Here’s a rundown of some of these alternative consumer scores and why they’re used, according to Scoring in America:

  • Churn scores — These are abundant and can predict when you might dump your bank or cellphone provider for a competitor. In-house scores are used by layering historic customer sales data with outside analytics to build custom scores.
  • Tenant score — These give a history of evictions and use credit bureau and other data to determine if you will be a trustworthy lessee. They do fall under federal privacy regulations.
  • Insurance scores — These also are under federal mandates because they use credit scores and credit information to determine the costs of auto and homeowners insurance. Insurance scores, however, differ from credit scores because many companies have their own algorithms.

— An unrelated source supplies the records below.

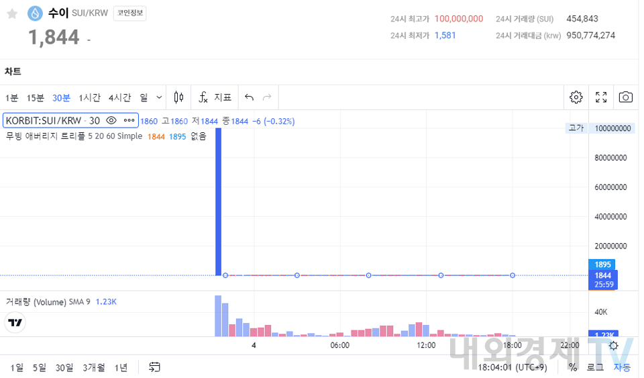Open more options for KORBIT:SUI/KRW legend
This screenshot has width=644, height=378.
click(x=129, y=121)
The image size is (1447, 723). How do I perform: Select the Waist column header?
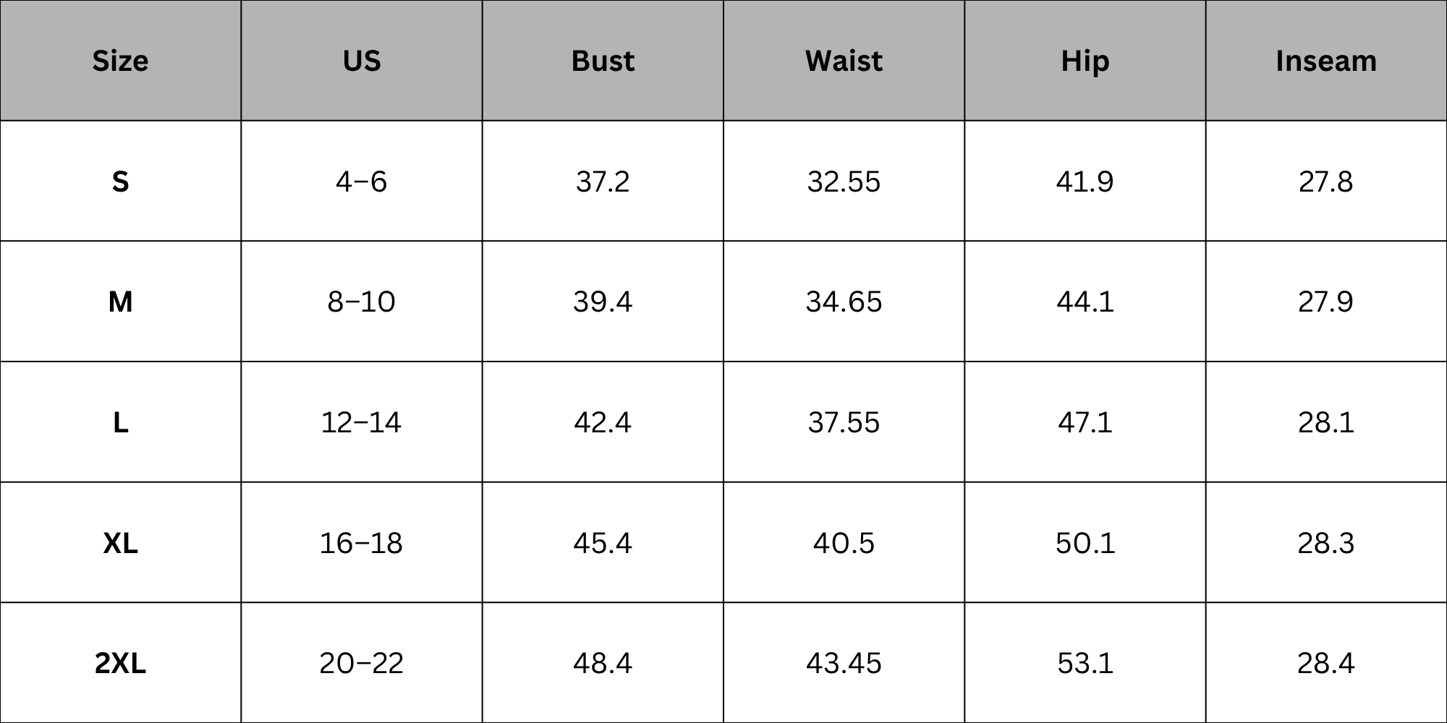844,61
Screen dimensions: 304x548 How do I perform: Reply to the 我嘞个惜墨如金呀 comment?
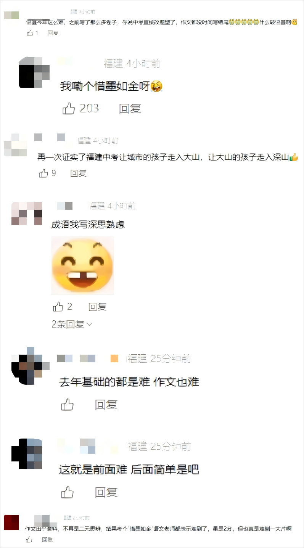pyautogui.click(x=130, y=109)
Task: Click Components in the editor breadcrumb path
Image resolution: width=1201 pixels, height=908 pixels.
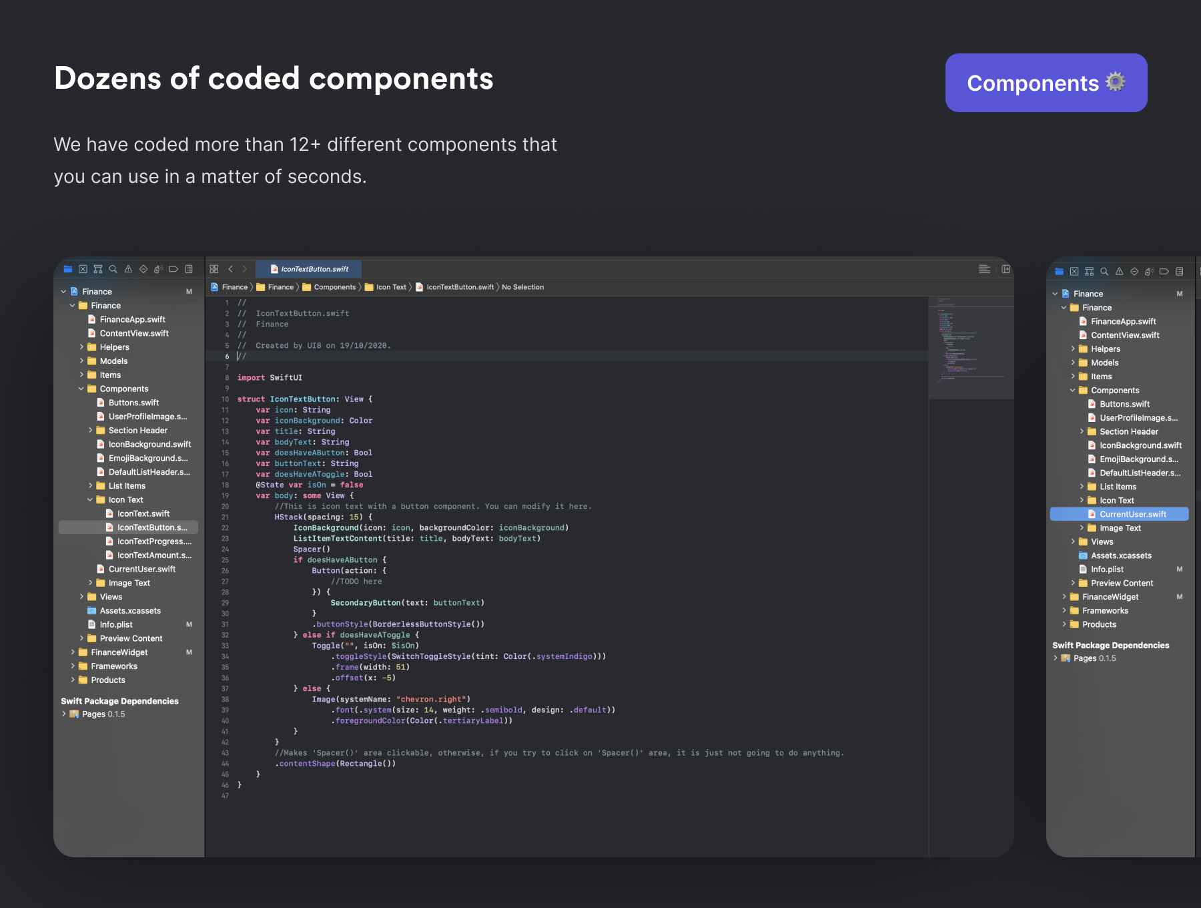Action: tap(334, 287)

  • Health scores — Seven years ago, when Dixon and Gellman first did research on consumer scores, they found few health scores. Now, however, they have uncovered “significant and high-impact consumer health scores in use.” Health records held by health-care providers or insurers are subject to federal health privacy rules, but there is a growing record of health information that falls outside those parameters. The information you give to health and fitness clubs, cosmetic-medicine services, massage therapists, even transit companies is compiled. “Consumers routinely disclose health information to companies that promise to provide coupons,” the report says. “Consumers rarely understand that companies can collect personal information that they can later sell.
  • Frailty scores — These generally are for the elderly and are growing in importance as our population ages. They can point to the likelihood of patient post-operative surgical complications or readmission to a hospital as well as mortality, to within one year.
  • Peer-to-peer energy people meter score — You may have seen some form of this already in your gas or electric bill. It measures a residential customer's energy consumption patterns and compares them to his neighbors, in hopes of inspiring better energy efficiency.
  • Social scores — These collect individual and household social engagement and not all are opaque. Klout, for example, will very transparently gauge overall social-media influence while Tweet Grader will analyze your Twitter account to help you step up your influence.
  • Law enforcement scores — A 2013 Rand report uncovered much about predictive policing and how law enforcement creates and uses risk scores to figure out who the bad guys are.
  • Homeland Security scores — We don’t know much about how these scores are collected or used, but we do know that airline passengers have been screened for some time now. Homeland Security collects data and links it with other sources to establish a risk score for each passenger. The Transportation Security Administration uses it too.
  • Fraud scores — These are used to help detect if you’re a victim of fraud or how likely you are to become one. In some cases, they can reduce fraud by 50 percent. But fraud scores are also used to figure out if you are the fraudster.
  • Predictive anti-fraud scores — The U.S. Postal Service uses predictive analytics to scale through more than 30 indicators to “flag and rank instances of suspicious activity.”
  • Casino-gaming propensity score — All bets are on that this one can predict gambling addictions based on online and in-person visits to casinos and gaming sites.